Roger Federer jugará dos partidos de exhibición en el US Open
NUEVA YORK (AP).- Roger Federer está realmente nervioso por su juego de tenis. El hombre que ganó cinco títulos consecutivos del US Open durante el apogeo de su dominio en este deporte volverá a jugar en el estadio Arthur Ashe el martes por la noche por primera vez desde 2019. Y no está del todo seguro de cómo se verá ahora el juego que quizás nadie haya hecho lucir más elegante.
“No he jugado un set individual desde, no sé, (Hubert) Hurkacz en Wimbledon, tal vez, así que han pasado cinco años”, dijo Federer el lunes, refiriéndose a su derrota en cuartos de final de 2021 en su último partido de Grand Slam. “No sé cómo irá mañana. Así que hay mucha incertidumbre, pero también mucha alegría por poder regresar a Arthur Ashe, un lugar donde he vivido tantos momentos hermosos”.
Se trata únicamente de un partido individual de exhibición contra Andy Roddick y un partido de dobles con John McEnroe contra Roddick y Andre Agassi. El ganador de 20 títulos individuales de Grand Slam no debería tener problemas para esos encuentros.

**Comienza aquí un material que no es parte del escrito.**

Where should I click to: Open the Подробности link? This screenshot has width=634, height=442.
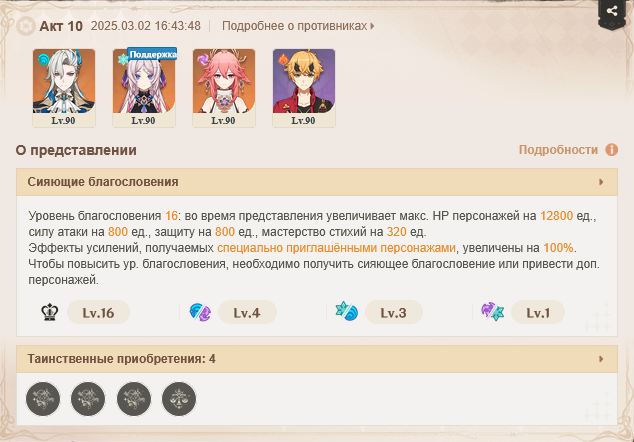pos(558,150)

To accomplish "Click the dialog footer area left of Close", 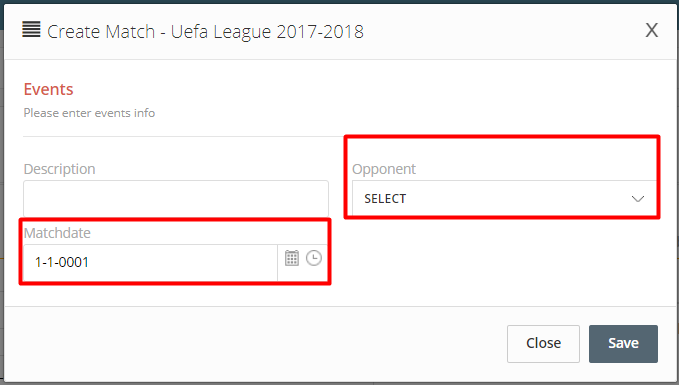I will (255, 343).
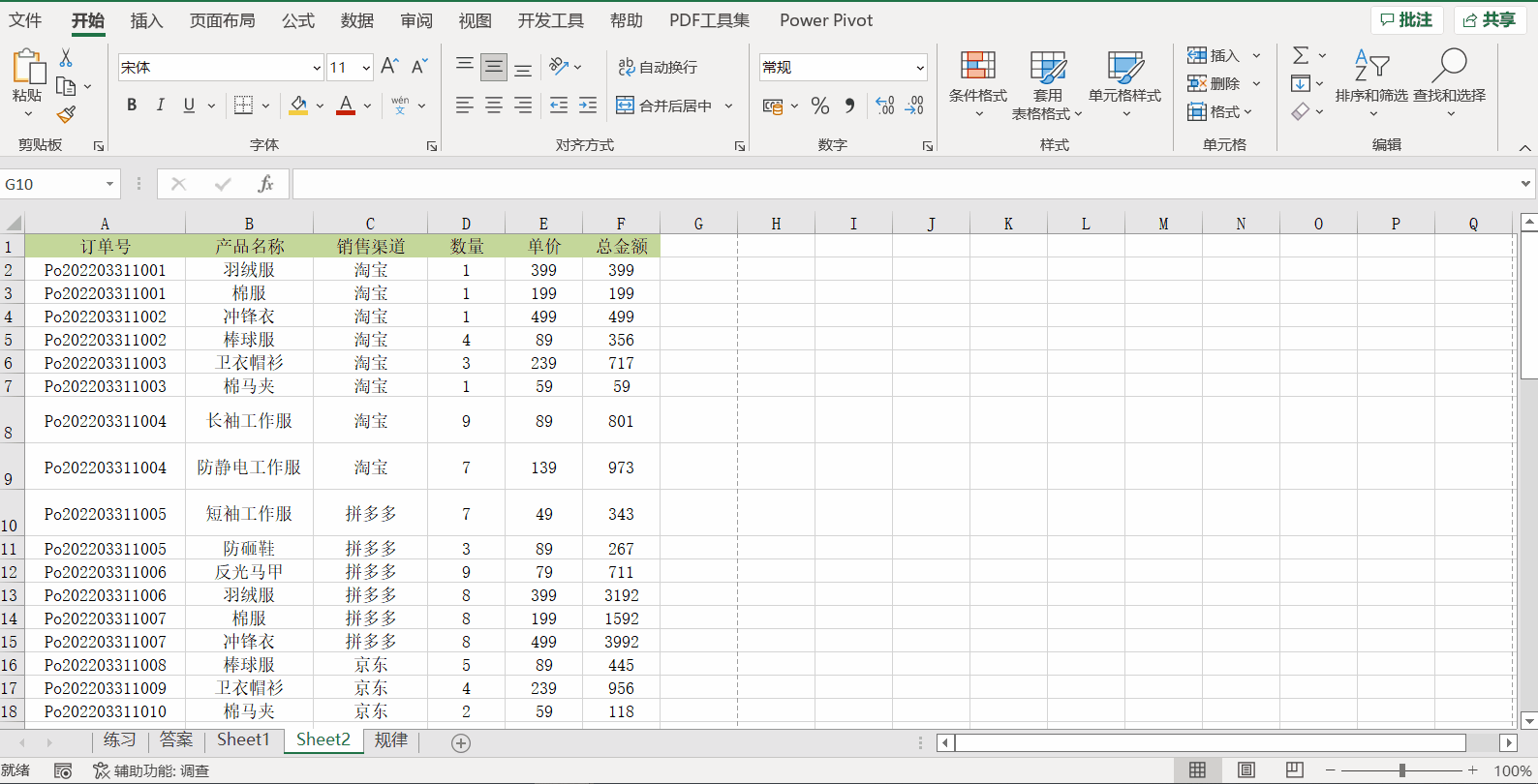Click the 批注 comments button
Viewport: 1538px width, 784px height.
1406,20
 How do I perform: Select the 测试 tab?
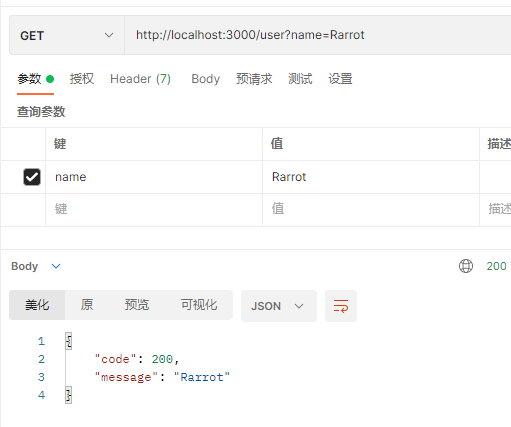[300, 79]
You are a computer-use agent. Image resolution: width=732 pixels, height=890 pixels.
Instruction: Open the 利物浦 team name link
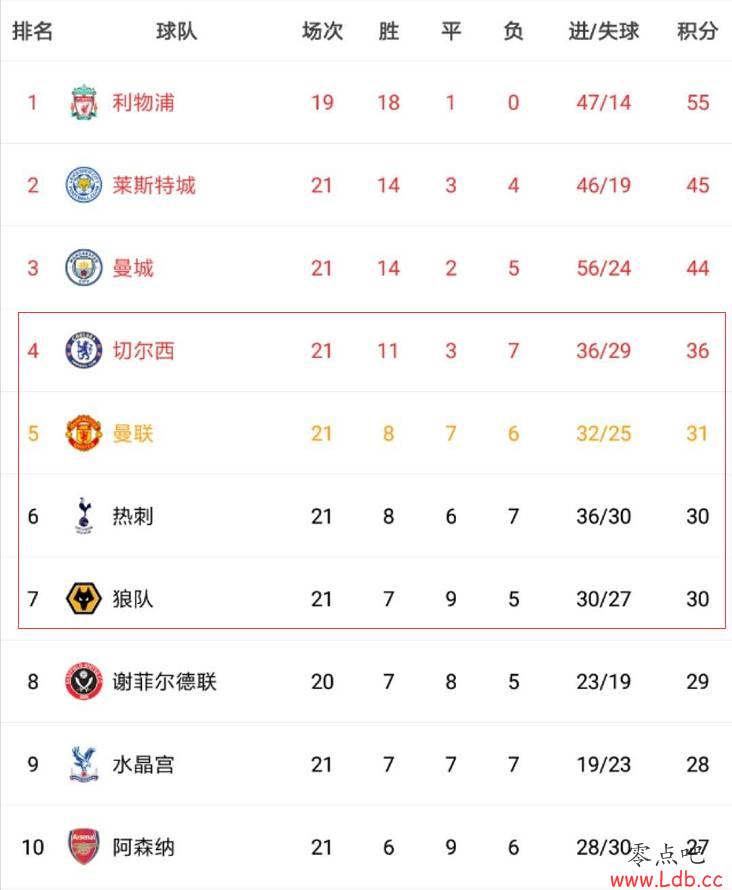pos(143,103)
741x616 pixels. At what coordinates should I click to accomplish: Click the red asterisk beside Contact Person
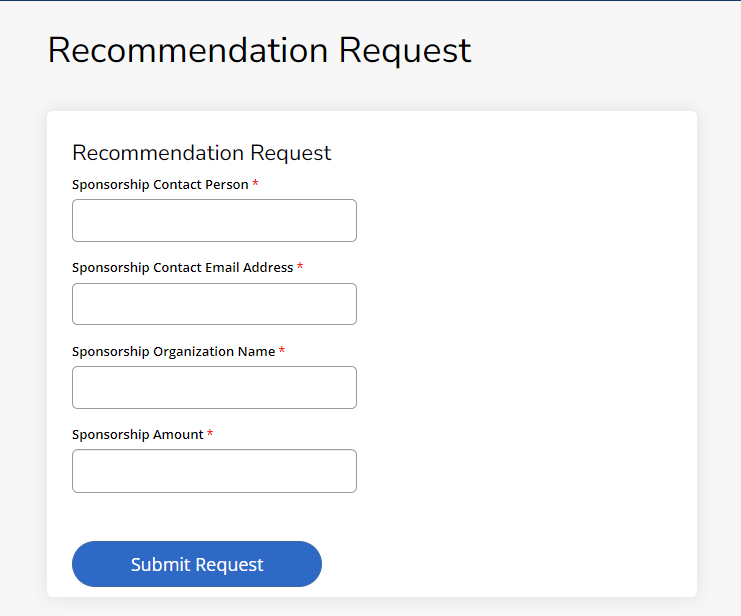(x=255, y=185)
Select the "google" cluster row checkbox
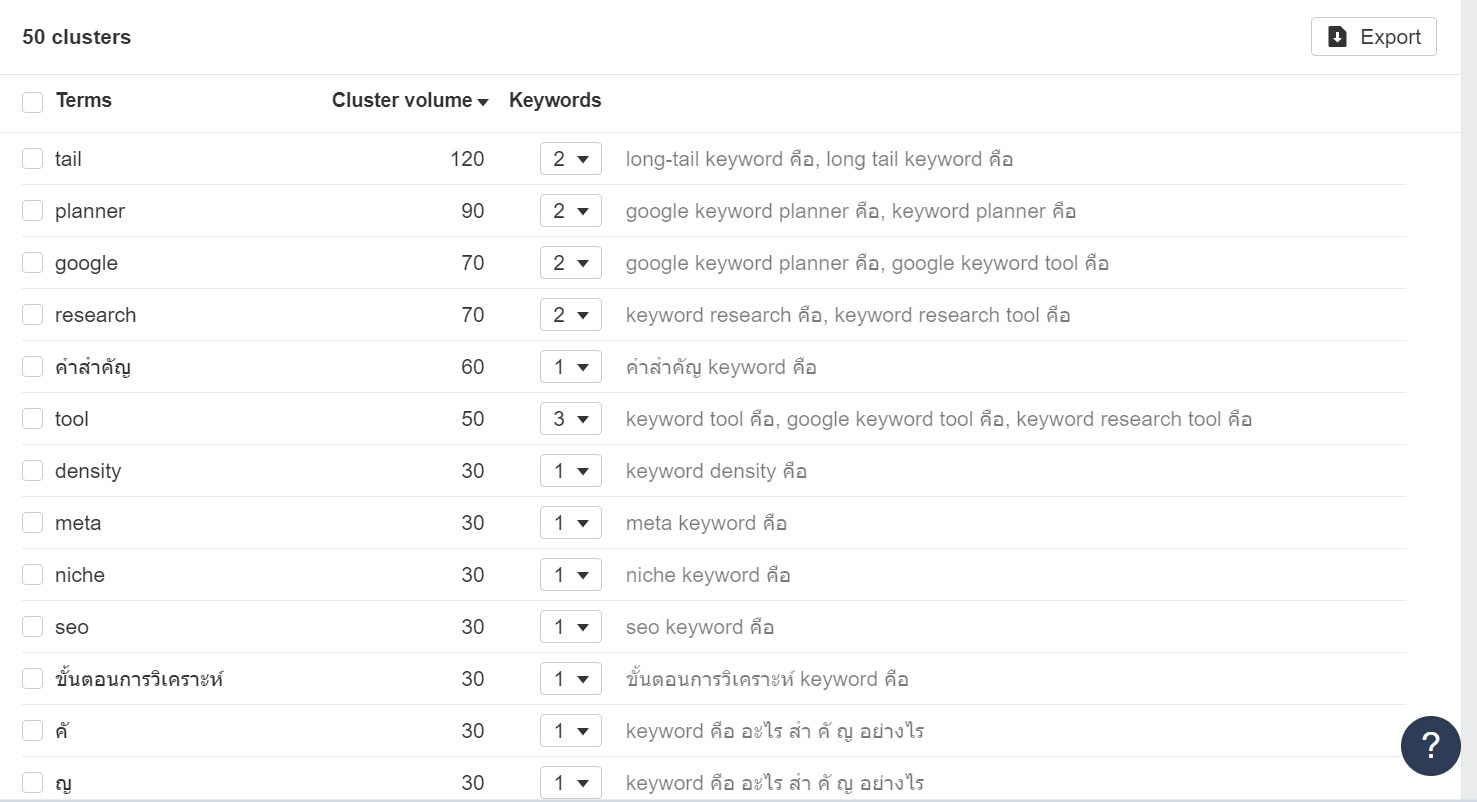Viewport: 1477px width, 802px height. pos(32,262)
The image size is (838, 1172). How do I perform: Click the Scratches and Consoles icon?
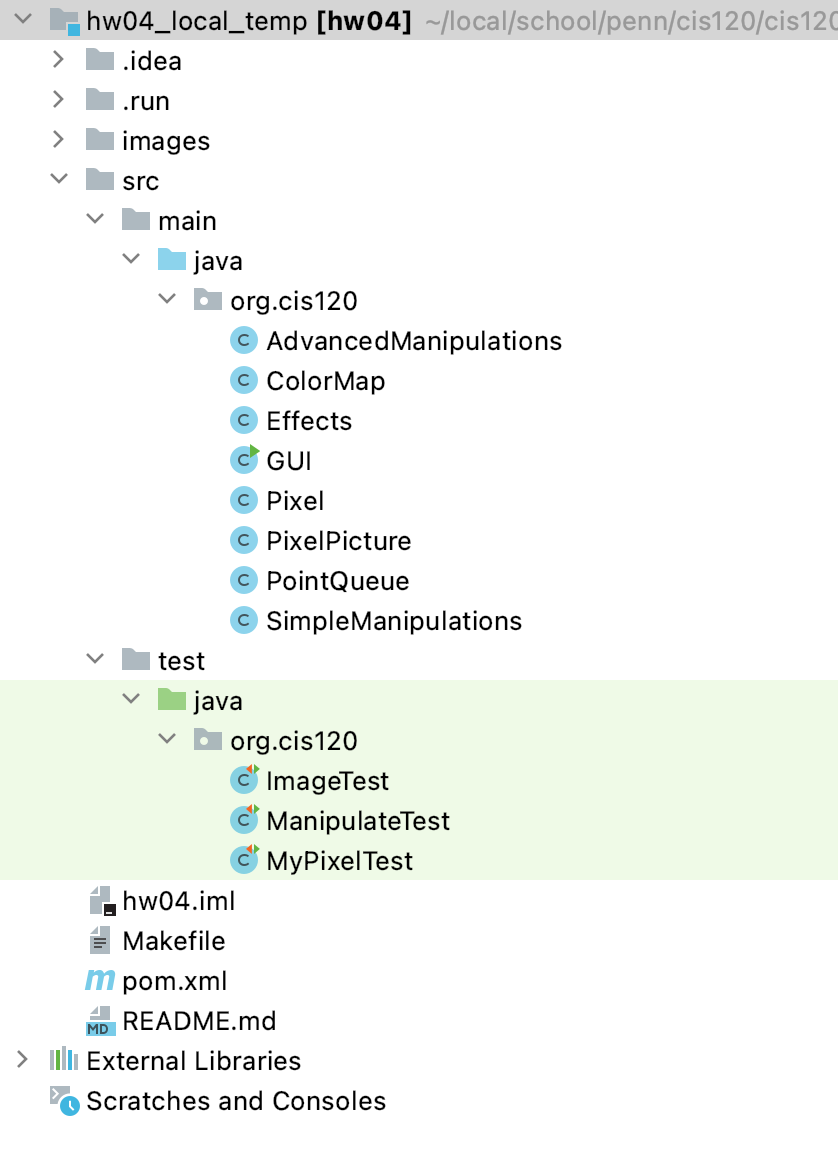64,1100
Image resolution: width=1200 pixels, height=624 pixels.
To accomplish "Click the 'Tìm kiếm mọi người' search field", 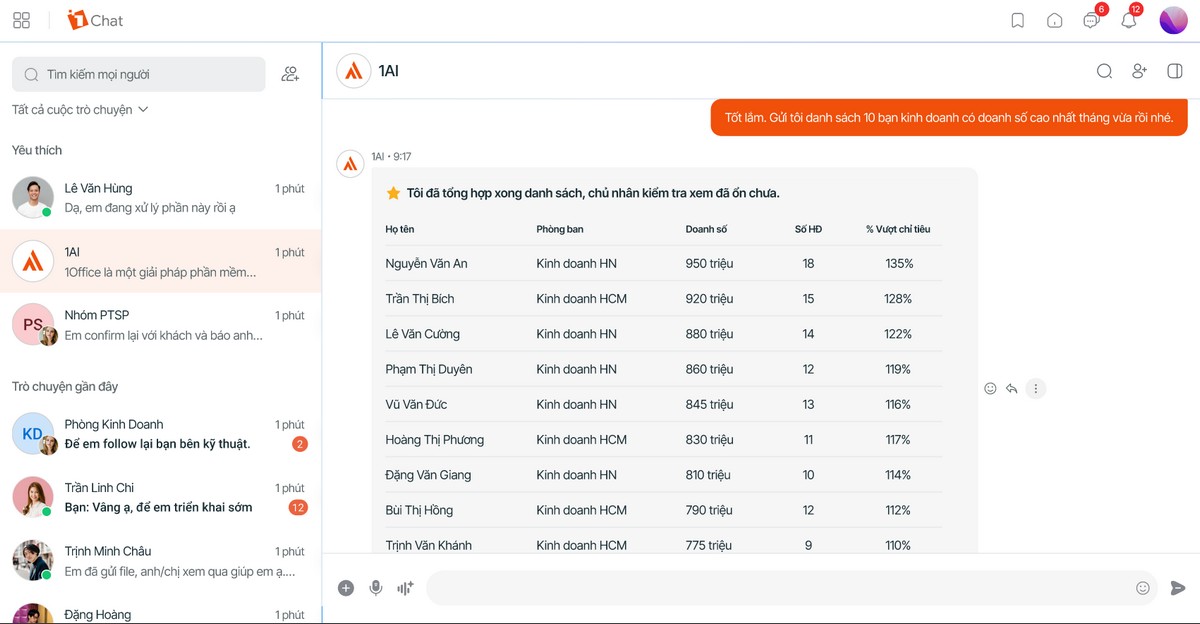I will point(140,74).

Pero, ¿volver al tenis más allá de eso, compitiendo en los principales torneos a mediados de sus cuarenta como Venus y Serena Williams?
“No, no, no, no. No, en absoluto”, dijo Federer durante una rueda de prensa. “Gracias por preguntar. No estaba seguro de si me iban a hacer la pregunta, pero me alegro de que la hayas hecho para poder aclararlo por si alguien tenía alguna duda”.
A sus 45 años, Federer todavía luce en forma y comentó que disfruta entrenando en el gimnasio. Sin embargo, reconoció que hay largos periodos en los que apenas está en la cancha.
Su prolongada ausencia del US Open no ha mermado su popularidad, a juzgar por la cantidad de gente que lo mencionaba en las inmediaciones del recinto. Ver de nuevo el nombre de «Roger Federer» en la pantalla gigante, a la vista de todos, antes de su entrenamiento vespertino en Ashe, donde Federer se alzó con el trofeo cada año entre 2004 y 2008, fue un grato recuerdo para sus seguidores.
El viaje a Nueva York es una parada para Federer de camino a Newport, Rhode Island, donde será incluido en el Salón de la Fama del Tenis Internacional el sábado.
Federer nunca tuvo la oportunidad de despedirse de Nueva York como jugador, porque no había forma de saber que su derrota ante Grigor Dimitrov en los cuartos de final de 2019 sería su último partido. Había llegado a las semifinales de Roland Garros y a la final de Wimbledon a principios de ese año, cayendo ante Rafael Nadal en París y luego ante Novak Djokovic en un desempate en el quinto set en el All England Club.
Era fácil imaginarlo regresando al US Open al año siguiente y llegando lejos nuevamente. Pero después de caer ante Djokovic en las semifinales del Abierto de Australia a principios de 2020, se sometió a una cirugía de rodilla en febrero de ese año, y luego a otra intervención en mayo.
Regresó para jugar en el Abierto de Francia en 2021, pero tuvo que retirarse antes de su partido de cuarta ronda. Tras la derrota ante Hurkacz, donde se le vio con dificultades y perdió 6-0 en el tercer set, Federer se sometió a otra cirugía de rodilla ese agosto y supo que no habría más regresos.
Federer sabe que el partido del martes por la noche no será tenis de verdad, y bromea diciendo que espera que él y Roddick sean respetuosos y no intenten dejadas el uno contra el otro. Pero será diferente a cuando regresó a Ashe hace un par de años para ver un partido.
“Me ovacionaron porque me vieron en la pantalla gigante, pero siento que mañana, y supongo que también hoy, y el lunes de la semana que viene, tendré la oportunidad de dar las gracias y despedirme, algo que creo que es importante para algunos”, dijo Federer. “Sin duda, es un bonito gesto”.